Machine learning for wireless networking has the potential to provide a breakthrough in network management and optimization.This article, details the basic workflow of how the basic workflow model can be applied in the network context.
The main phases involve problem formulation, monitoring and data collection, data processing and analysis, model construction, model tuning, model deployment and inference.
Although these phases have prominent correlations and inter-dependencies, this workflow provides a high-level distinction between the main components required to apply machine learning in data networks.
Problem formulation: In this phase, the network phenomenon under scope is logically analyzed to identify the key parameters that drive its behavior. Among others, this phase requires sufficient abstraction and meticulous formulation of the network problem under scope in order to infer on the amount of data to collect, the learning models that are more relevant to the problem under scope as well as the machine learning approaches to be employed (e.g. classification, clustering, etc). The degree of regression is also an important parameter to decide on at this stage, based on the importance of online data as compared to the exploitation of previous historic data and actions taken.
Monitoring and data collection: During this phase it is critical to identify establish the channels required to collect the vast volume of network representation data (e.g. traffic patterns, load distribution, performance logs, failure logs, security analytics, etc) that are transferred throughout both the physical and virtual network infrastructure.
Data processing and analysis: At this stage, raw data should be filtered, classified and utilized so as to extract features on the dynamics, evolvement and behavior of the network phenomenon under scope. For example, the set of input data that play an important role on the video playback experience of the users should be processed here so as to provide efficient means in the decision phase to adapt the numerous video playback parameters (e.g. coding rate, video format, etc).

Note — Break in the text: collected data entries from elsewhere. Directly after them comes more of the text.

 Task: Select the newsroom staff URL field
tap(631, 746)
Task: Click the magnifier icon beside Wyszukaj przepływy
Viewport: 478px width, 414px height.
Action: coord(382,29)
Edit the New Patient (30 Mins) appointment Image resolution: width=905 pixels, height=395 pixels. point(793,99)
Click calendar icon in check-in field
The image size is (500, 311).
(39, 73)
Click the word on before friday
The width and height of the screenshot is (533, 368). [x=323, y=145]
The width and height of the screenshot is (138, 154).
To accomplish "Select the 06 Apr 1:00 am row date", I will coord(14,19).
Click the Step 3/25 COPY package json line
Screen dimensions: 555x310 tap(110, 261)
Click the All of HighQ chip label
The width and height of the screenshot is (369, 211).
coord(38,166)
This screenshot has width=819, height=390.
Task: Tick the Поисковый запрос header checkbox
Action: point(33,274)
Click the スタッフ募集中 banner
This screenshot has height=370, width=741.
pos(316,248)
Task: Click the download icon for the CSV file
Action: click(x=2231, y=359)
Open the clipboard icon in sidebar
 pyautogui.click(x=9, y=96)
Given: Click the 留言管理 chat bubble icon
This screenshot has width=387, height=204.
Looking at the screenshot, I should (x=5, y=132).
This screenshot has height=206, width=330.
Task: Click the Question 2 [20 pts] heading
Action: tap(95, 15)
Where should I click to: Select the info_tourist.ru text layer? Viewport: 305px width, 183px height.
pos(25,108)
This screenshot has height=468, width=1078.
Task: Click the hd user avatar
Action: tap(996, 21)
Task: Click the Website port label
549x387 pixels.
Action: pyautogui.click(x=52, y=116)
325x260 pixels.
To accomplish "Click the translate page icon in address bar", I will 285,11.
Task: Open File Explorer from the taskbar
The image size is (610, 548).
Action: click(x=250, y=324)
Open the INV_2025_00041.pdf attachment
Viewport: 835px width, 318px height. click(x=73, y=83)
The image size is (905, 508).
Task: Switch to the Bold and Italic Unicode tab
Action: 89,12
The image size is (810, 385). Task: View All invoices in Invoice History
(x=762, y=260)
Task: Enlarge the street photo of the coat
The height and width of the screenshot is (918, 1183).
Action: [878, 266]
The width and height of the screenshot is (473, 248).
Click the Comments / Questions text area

Model construction: In this phase, data analytics areutilized so as to construct the machine learning model, balance between the available online and offline data, adjust the regression rates and manage the output provided by the model. The key target is to provide ready-to-utilize output in terms of potential actions to implement or classification of the network state in light of the next module that will utilize the deployed prediction models.
Model tuning: Among the targets of this phase, is the fine-tuning of the model by comparing network performance with the model prediction of previous stages. Optimization of the model and adjustment of its parameter will take place at this stage, meaning that the sampling rates, richness of data, amount of information should also be adjusted accordingly. .
Model deployment and inference: This phase entails the actual implementation of the learning model in real-life conditions, taking into account the accuracy level required, the trade-offs between accuracy and overhead paid, the relative gains attained with and without the employment of the proposed learning model, etc.